Telopea Park School has become the first ACT school to win the Todd Woodbridge Cup after claiming the title at Sydney Olympic Park Tennis Centre on Monday.
Established in 2016, the competition for Year 3 and 4 students uses modified courts and low compression red balls. The competition encourages participation, providing a positive experience playing tennis, growing friendships and giving students the opportunity to represent their school in a team environment.
After winning the ACT State Final in September, Telopea Park progressed to the finals to compete against 19 schools from all across NSW who had won their regional events. After going through five pool rounds undefeated they progressed through to the final where they defeated St Patrick’s School, Albury.
Telopea Park School PE Coordinator, Cathy Marot was pleasantly surprised to come away with the victory, with the kids enjoying the social aspect of the day.
“We didn’t go there to win, we went there to participate, be part of it, for the kids to try their best and enjoy the unique experience to play at Sydney Olympic Park and to have fun.
“It was really nice to see them playing with other schools, it was nice to see them mixing, and they saw some other kids they knew from playing tennis tournaments.”
The team has been training for the event for the past five months, working with their local coach, Robbie Manzano.
“When we heard about the event, we worked with Robbie, who is associated with the school for tennis. He has several programs, including a walk to tennis program from our school.
“On Friday lunchtimes, they would all get together and play. It was a way to learn how to play together and communicate, compromise, and be nice to each other.

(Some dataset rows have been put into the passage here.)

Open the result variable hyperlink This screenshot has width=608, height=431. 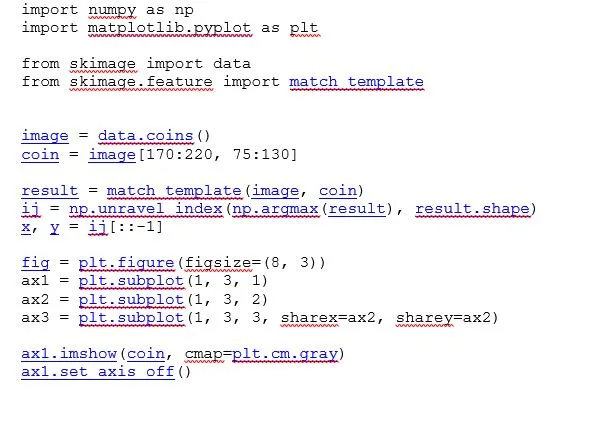50,191
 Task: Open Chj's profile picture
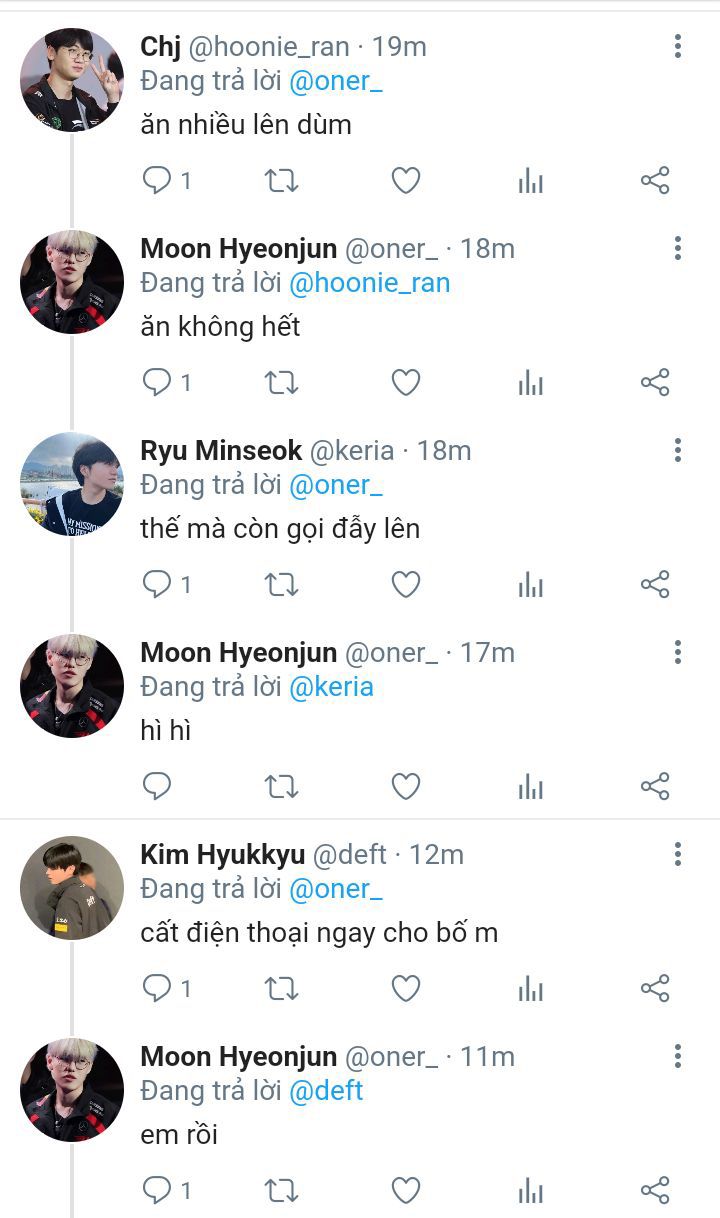click(x=72, y=80)
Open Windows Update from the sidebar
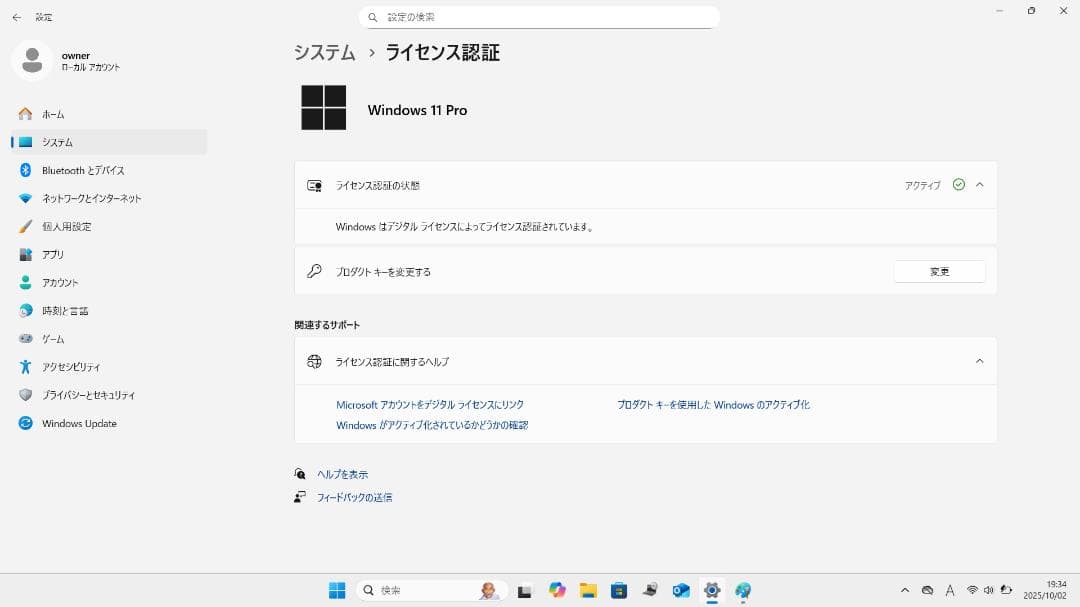1080x607 pixels. click(77, 423)
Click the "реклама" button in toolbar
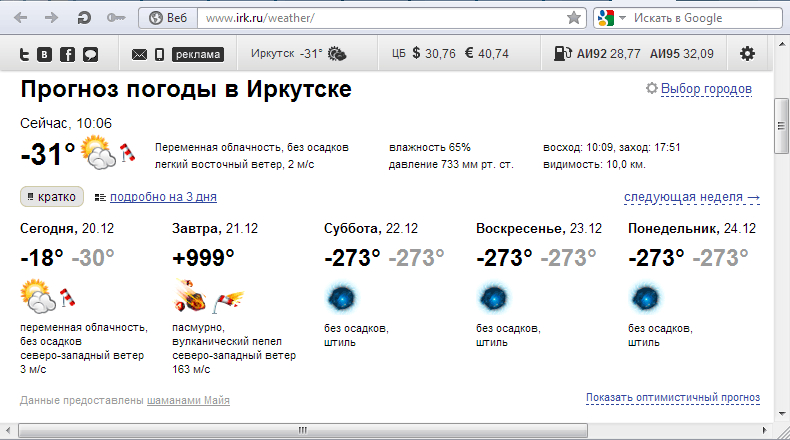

We talked about anybody who can be better, it’s good for the team, and you could feel the team spirit.”
Tennis Australia School Competition Coordinator, Ben Dew, was pleased with the success of the day and hopes it will encourage participants on their tennis journey.
“The aim is to give them a great experience in a team tennis environment that they can take back to their school and also transition into their local club and continue with their tennis.”
The competition has seen rapid growth over the past three years with the 2018 Todd Woodbridge Cup consisting of 50 events played by 262 schools with 5041 kids participating across NSW and the ACT.
Dew said the modified equipment along with a positive team environment were key to the competitions success.
“It is a modified tennis competition that we haven’t had before, it’s something that is quite new and being able to run these events not only a tennis clubs, but at primary schools around the state that don’t have tennis courts, has been a key factor in getting more Todd Woodbridge Cup events.
“It’s really pleasing to see kids having a positive first experience of tennis competition. It’s a team environment and it’s modified, and more of a focus on having fun and being inclusive,” Dew added.